Materials and methods

In the first experiment, we tested subjects on working memory for words and nonwords using a presentation and storage procedure similar to that of Fiez et al. (1996) but with retrieval assessed by a recognition rather than a recall test. A recognition test allowed us to present distractors that varied in their similarity to the target items so that we could assess which kinds of distractors were likely to cause errors. From this, we could make inferences about the kinds of internal codes used to store words and nonwords.

Subjects. Twelve right-handed subjects (six males and six females) were paid for participation in an experimental session of ∼1 hr. All were informed of the experimental procedure and consented to participate.

Stimuli. The experiment consisted of 22 trials, 11 using words as the target stimuli and 11 using nonwords. The words were selected from the list by Paivio et al. (1968), with some additional words that had fewer than seven letters and were of two or three syllables in length; the criterion for selection was words with high frequency of occurrence in English and low concreteness (to mitigate the use of a mnemonic strategy based on imagery). Words in a list were semantically unrelated to one another. The semantically related distractors for the words were chosen from the same categories as the target words. The phonologically similar distractors were chosen so that they either rhymed with one of the targets or were otherwise phonologically similar (e.g., loss–cost). The nonwords were constructed so as not to approximate English words.

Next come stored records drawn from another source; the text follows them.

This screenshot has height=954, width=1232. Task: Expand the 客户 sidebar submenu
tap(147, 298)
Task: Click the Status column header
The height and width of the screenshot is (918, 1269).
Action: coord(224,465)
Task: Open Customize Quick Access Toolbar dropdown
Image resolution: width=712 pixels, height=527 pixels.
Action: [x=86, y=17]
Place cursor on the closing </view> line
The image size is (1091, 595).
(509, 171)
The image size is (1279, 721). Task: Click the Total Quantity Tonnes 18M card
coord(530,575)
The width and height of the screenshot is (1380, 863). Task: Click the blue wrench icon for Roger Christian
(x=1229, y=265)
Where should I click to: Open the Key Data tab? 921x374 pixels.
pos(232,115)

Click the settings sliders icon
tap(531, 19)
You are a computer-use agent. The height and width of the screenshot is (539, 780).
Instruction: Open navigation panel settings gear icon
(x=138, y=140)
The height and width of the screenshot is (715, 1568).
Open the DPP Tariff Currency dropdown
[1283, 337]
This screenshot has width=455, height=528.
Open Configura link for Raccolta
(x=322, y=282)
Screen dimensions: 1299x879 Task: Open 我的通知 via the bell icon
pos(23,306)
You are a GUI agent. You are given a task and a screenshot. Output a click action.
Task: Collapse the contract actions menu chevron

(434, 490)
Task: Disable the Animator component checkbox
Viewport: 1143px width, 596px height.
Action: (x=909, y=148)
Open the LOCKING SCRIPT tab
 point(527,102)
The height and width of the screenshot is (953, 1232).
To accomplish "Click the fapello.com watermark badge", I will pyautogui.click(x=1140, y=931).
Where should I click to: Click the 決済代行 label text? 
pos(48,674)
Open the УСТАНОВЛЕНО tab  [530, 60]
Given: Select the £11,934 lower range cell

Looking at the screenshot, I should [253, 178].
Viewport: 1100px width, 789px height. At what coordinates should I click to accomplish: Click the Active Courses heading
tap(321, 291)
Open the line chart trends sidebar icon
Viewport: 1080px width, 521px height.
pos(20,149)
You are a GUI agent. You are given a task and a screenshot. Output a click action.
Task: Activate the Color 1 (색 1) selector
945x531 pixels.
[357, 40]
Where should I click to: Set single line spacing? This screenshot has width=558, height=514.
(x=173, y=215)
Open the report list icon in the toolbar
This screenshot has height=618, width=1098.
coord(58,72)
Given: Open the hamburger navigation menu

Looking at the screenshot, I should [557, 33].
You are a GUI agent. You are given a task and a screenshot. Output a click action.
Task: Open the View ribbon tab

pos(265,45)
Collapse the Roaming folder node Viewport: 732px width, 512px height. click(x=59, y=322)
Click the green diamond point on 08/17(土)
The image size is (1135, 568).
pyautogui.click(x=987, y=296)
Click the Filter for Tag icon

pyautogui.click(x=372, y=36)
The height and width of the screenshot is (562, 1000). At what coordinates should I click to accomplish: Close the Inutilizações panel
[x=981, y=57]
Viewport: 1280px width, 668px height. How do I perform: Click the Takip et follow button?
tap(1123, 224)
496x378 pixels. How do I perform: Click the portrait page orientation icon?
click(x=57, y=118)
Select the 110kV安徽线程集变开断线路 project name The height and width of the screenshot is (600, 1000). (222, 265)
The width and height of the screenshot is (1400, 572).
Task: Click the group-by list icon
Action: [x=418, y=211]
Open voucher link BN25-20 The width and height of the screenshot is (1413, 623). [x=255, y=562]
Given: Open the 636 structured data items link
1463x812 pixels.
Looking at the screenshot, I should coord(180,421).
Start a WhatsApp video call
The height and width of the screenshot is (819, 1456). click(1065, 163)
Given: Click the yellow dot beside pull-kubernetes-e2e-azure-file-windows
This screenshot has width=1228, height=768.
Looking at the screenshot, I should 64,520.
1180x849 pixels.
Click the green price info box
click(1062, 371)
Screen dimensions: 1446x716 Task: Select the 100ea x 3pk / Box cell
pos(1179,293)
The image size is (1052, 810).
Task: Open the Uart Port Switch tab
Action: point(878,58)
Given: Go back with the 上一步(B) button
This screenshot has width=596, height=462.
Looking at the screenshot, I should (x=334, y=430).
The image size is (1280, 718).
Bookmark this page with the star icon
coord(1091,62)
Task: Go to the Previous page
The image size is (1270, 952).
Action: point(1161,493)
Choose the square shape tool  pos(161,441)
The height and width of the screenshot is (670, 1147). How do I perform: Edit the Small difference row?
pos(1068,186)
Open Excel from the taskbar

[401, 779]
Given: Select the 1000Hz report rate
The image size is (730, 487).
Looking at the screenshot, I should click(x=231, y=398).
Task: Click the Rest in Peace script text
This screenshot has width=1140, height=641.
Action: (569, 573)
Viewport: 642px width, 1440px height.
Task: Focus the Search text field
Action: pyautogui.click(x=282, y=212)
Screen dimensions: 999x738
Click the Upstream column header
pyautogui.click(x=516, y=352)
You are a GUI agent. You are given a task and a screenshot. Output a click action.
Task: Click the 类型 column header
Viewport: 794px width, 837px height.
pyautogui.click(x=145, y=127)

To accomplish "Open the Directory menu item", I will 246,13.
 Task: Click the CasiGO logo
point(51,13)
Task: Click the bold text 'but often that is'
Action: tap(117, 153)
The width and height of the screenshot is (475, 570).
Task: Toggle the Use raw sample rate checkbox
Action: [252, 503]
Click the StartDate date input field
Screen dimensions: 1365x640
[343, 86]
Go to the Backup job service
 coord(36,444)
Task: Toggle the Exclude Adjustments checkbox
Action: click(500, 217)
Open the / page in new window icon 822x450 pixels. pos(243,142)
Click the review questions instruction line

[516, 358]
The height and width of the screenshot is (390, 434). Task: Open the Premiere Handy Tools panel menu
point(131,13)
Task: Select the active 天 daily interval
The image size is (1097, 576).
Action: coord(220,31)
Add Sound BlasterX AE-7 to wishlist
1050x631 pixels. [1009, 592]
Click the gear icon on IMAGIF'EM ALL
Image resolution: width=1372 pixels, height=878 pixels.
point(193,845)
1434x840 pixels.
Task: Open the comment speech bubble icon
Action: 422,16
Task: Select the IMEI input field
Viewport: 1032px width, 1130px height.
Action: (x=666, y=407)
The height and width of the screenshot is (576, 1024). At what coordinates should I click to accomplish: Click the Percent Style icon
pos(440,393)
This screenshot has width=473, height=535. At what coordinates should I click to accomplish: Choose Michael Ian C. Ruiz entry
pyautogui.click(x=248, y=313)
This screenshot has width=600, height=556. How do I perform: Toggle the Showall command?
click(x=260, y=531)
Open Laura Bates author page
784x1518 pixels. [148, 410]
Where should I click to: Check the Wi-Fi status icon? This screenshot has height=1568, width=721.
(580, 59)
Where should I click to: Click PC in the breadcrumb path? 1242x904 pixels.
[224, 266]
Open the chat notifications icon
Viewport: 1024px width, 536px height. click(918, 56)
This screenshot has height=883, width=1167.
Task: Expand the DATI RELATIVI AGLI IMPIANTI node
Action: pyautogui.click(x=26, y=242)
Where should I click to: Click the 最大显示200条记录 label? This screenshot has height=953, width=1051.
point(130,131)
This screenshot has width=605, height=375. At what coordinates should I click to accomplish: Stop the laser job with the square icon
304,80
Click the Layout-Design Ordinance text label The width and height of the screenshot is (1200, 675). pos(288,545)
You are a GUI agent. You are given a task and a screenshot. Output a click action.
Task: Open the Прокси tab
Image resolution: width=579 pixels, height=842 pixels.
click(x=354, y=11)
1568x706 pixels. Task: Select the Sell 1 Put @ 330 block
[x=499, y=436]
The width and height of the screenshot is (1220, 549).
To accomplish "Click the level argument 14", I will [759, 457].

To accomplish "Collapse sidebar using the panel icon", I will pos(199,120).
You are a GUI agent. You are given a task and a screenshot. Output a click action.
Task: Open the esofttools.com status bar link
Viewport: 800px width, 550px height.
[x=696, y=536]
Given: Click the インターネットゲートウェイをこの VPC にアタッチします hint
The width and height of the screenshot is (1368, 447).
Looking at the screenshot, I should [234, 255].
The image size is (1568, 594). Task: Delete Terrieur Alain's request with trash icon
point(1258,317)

Phonologically similar nonword distractors were constructed by changing some of the consonants and/or vowels of the target nonwords; they either rhymed with a target or were otherwise phonologically similar, as with the words.

Experimental procedure. Subjects were seated ∼46 cm from a computer monitor. Each trial began with a fixation dot that appeared in the center of the monitor controlled by a Macintosh IIC computer running Psyscope control software (Cohen et al., 1993). The fixation dot remained on the screen throughout the trial. At the beginning of each trial, five targets (either all words or all nonwords) were presented sequentially just below the fixation dot for 3 sec each with 500 msec intervening between successive stimuli, replicating the presentation conditions of Fiez et al., (1996). After presentation of all targets, a tone sounded signaling the beginning of a 55 sec retention interval. The termination of this interval was signaled by a pair of tones after which 22 probe items were presented consecutively just below fixation, each for 500 msec with an interprobe interval of 1500 msec. Subjects were to respond with one of two key presses to indicate whether each probe matched one of the five target items. Of these 22 probes, 10 matched the targets (two matches of each target), and 12 were distractor items. When words were the targets, four of the distractors were phonologically similar to one of the targets, four were semantically similar, and four were dissimilar from all targets. When nonwords were the targets, six of the distractors were phonologically similar to one of the targets, and six were dissimilar (of course, there could be no semantically similar distractors for nonwords). The order in which probes of these various types were presented was randomly determined. Half of the subjects received all of the trials with words before any trials with nonwords; the other half were given the trials in the reverse order.

Results and discussion

When words were the memorized targets, the accuracies of recognition responses to dissimilar distractors, semantically similar distractors, and phonologically similar distractors were 99.2, 98.1, and 99.6%, respectively; the corresponding response times for these three types of distractors were 618, 635, and 665 msec, respectively. Even as high and uniform as the accuracies appear, there is an overall effect of distractor type on accuracy as assessed by ANOVA (p < 0.002). This overall effect is accounted for by the fact that the semantically similar distractors produced responses less accurate than either the dissimilar (p < 0.001) or the phonologically similar distractors (p < 0.001). The response times are also different from one another (p < 0.0005), and this difference is a result of a reliable difference between the dissimilar distractors and the phonologically similar ones (p < 0.0005) as well as a marginally reliable difference between the dissimilar distractors and the semantically similar ones (p = 0.07).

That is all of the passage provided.